[Lowfer] Rememberances or "I was a bootlegger too!"
Ed Phillips
evp at pacbell.net
Fri Sep 5 21:08:51 EDT 2008
About 1939 a guy I knew found two neon sign transformers on the
roof of a burned out tavern near the small town I lived in. He hauled
them home and showed them to me. Result was an attempt to communicate
"across town" [maybe 1-1/2 miles} using the simple spark transmitter
concept of "one end grounded, one end to the 'aerial wire', and the
spark gap betwist the two" - instructions out of an old "Boy
Electrician" book in the school library, originally intended for spark
coils but an NST worked better of course.
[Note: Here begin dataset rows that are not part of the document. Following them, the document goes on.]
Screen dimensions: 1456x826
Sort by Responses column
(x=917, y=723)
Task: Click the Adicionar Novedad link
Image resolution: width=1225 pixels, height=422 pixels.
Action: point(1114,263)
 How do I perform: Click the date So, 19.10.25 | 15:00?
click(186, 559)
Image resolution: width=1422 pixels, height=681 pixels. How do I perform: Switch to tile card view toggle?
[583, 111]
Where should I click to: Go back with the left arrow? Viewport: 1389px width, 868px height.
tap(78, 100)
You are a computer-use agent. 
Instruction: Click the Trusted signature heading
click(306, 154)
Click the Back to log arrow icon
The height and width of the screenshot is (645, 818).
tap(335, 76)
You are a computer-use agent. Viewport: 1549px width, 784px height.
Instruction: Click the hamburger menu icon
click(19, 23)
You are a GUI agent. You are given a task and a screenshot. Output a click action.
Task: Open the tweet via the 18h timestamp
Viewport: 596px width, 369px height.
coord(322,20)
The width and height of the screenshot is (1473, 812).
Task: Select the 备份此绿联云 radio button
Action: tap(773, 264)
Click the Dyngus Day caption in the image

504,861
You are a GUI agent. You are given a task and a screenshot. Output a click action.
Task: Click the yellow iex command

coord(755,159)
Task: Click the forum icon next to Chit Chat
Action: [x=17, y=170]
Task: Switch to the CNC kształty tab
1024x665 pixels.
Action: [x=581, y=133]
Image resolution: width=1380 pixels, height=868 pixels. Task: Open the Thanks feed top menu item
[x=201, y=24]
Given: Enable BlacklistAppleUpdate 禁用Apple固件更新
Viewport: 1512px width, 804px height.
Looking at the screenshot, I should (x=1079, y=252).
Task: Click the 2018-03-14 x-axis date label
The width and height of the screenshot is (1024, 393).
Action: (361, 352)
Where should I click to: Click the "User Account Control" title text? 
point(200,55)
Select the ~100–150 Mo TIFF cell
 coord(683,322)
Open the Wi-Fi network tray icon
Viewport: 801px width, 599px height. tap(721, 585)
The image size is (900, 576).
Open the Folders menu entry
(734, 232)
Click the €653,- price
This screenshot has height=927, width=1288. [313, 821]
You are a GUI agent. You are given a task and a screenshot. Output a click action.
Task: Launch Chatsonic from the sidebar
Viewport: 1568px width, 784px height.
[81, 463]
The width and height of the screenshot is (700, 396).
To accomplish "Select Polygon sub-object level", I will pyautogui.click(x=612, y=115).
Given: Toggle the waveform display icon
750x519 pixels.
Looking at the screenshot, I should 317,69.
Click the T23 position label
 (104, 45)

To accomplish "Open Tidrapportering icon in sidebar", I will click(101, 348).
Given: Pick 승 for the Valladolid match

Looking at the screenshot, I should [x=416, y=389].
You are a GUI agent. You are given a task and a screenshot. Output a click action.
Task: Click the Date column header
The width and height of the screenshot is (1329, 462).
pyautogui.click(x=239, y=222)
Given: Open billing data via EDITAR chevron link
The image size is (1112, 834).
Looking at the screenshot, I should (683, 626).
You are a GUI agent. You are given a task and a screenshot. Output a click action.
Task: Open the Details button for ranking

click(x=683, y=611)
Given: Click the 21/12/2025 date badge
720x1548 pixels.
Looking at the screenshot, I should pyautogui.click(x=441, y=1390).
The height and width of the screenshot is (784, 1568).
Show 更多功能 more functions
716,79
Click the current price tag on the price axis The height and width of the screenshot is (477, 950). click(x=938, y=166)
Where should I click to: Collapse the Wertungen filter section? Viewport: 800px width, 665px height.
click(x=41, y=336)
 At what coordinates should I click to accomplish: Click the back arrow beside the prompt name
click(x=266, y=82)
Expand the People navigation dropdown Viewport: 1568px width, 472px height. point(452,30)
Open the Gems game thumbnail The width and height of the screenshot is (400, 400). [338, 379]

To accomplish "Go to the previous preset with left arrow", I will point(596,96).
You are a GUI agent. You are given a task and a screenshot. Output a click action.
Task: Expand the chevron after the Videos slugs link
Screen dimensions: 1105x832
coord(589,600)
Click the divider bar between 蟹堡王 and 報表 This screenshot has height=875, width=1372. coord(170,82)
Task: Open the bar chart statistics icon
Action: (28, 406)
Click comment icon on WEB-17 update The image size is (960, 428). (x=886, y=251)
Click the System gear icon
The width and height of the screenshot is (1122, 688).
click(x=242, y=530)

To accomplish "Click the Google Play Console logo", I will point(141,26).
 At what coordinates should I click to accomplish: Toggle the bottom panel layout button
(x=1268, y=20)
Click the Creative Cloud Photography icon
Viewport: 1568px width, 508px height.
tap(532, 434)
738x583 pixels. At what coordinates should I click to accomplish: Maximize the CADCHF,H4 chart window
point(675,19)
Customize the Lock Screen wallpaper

We were blythly unaware that
the center tap of the transformers was hooked to the case and
fortunately managed to survive. Keying consisted of plugging the
transformer into the wall socket and asking over the phone "can you hear
it?". We could indeed on the home BC sets but never tried to
communicate. I still have one of the transformers and it must have been
about a 6 kV, 20 ma gadget although the one I have left is partly shorted.
Next project came about a year later when Radio News or some such
published a circuit of a one-tube 5 meter transceiver using a type 19
battery power twin triode in a 'unity coupled circuit' - single loop of
copper tubing maybe 4" in diameter between the plates, wire inside run
to cross-coupled grids, stolen telephone mike for modulation. That
worked pretty well and satisfied us for a year or so until the war came
along and we went our separate ways. Right after Pearl Harbor one of
the ladies who taught French at the high school set up an after-school
code class and got a bunch of us enough up to speed that we ventured off
on a bus to St. Louis to take our license exams. Most passed but for
reasons I now forget we never got station licenses and I didn't get my
present licence until 1950.
Actually did another spark transmitter here a few years back. This
used a half inch spark coil but with decent Q for the tank circuit and a
good straight gap. That put out a pretty clean note and was pretty good
copy on 160 meter band at my brother-in-law's house a couple of miles
away. If was narrow enough "to tune in" and had a pleasant tune to it.
That was the end of such activities but I've often thought it would be
fun to organize a "spark night" where guys around the country went on
the air for a few minutes to see how far they could be heard.